Payments are then calculated by reckonable service, not the period of continuous employment.
Reckonable service does not included time absent from work due to
- absence in excess of 52 weeks due to an occupational accident or disease
- absence in excess of 26 weeks due to illness
- absence due to lay-off by the employer.
An employee who is being made redundant is entitled to two weeks’ notice and must be given a redundancy certificate by the employer. The employer was entitled to a rebate from the Irish government of 60% of the statutory element of each lump sum payment, provided he has given the requisite two weeks’ notice.
However from January 1st 2013, the employer statutory redundancy rebate was abolished. Where the date of dismissal occurred in 2012 the employer rebate is 15%. If the date of dismissal was in 2011 or earlier the employer rebate is 60%.
Collective redundancies place specific statutory obligations on the employer, for example the requirement to consult with employees. Failure to do so or advise the government of a collective redundancy situation can lead to a criminal conviction and hefty fines of up to €5,000.
The upper age limit of 66 years for entitlement to redundancy was removed by the Protection of Employment Act 2007.
Ex Gratia Payments
An ex gratia payment is an extra redundancy payment over and above the statutory entitlement. The employee is not entitled to one but it may be negotiated between the parties.
Statutory redundancy is not taxable; ex gratia payments are.
You can access a redundancy calculator on the website of the Department of Social Protection to calculate your redundancy entitlements.

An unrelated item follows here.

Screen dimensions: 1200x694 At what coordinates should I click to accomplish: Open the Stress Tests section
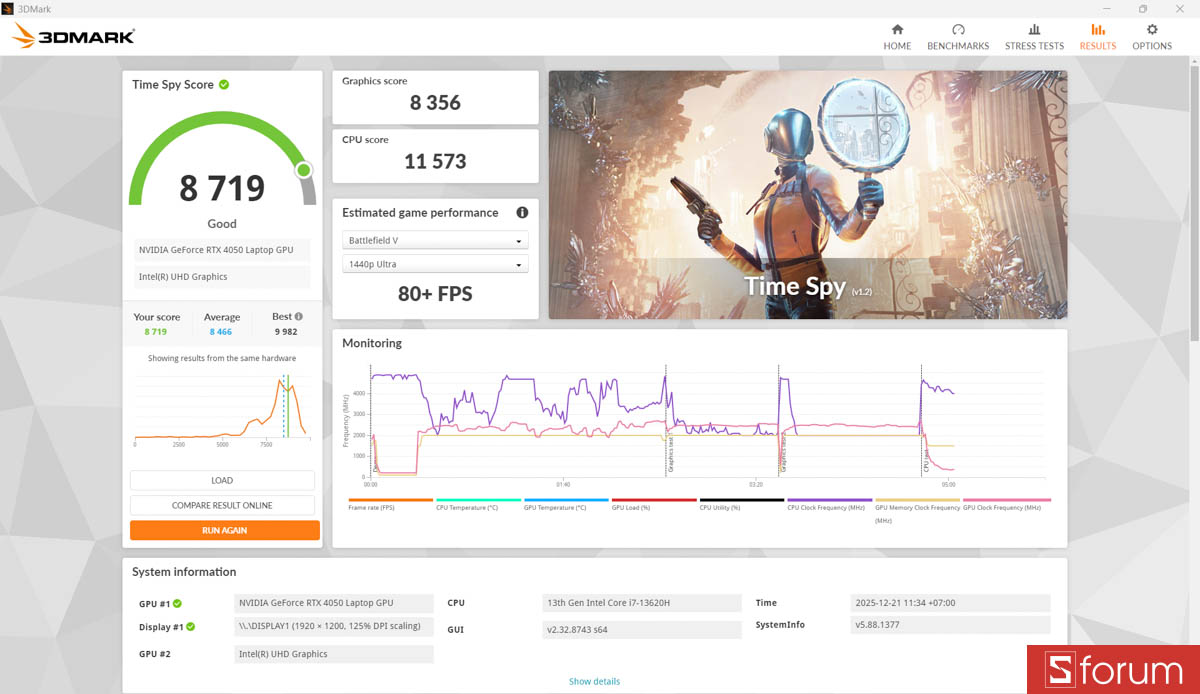pyautogui.click(x=1034, y=35)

Here’s an excellent guide to the redundancy payments scheme from the Department of Enterprise, Trade and Innovation. It dates from 2010 but, nevertheless, explains redundancy very well. Do check with a professional-solicitor or accountant-for any changes since then, though.
- redundancy rebates
- maternity leave and
- termination/ex gratia payments.
Since January, 2013 there is no employer rebate in respect of redundancy. See Department of Social Protection.
Disputes about Redundancy Payments Acts, 1967-2007
Disputes about redundancy payments and entitlements are dealt with by the Employment Appeals Tribunal.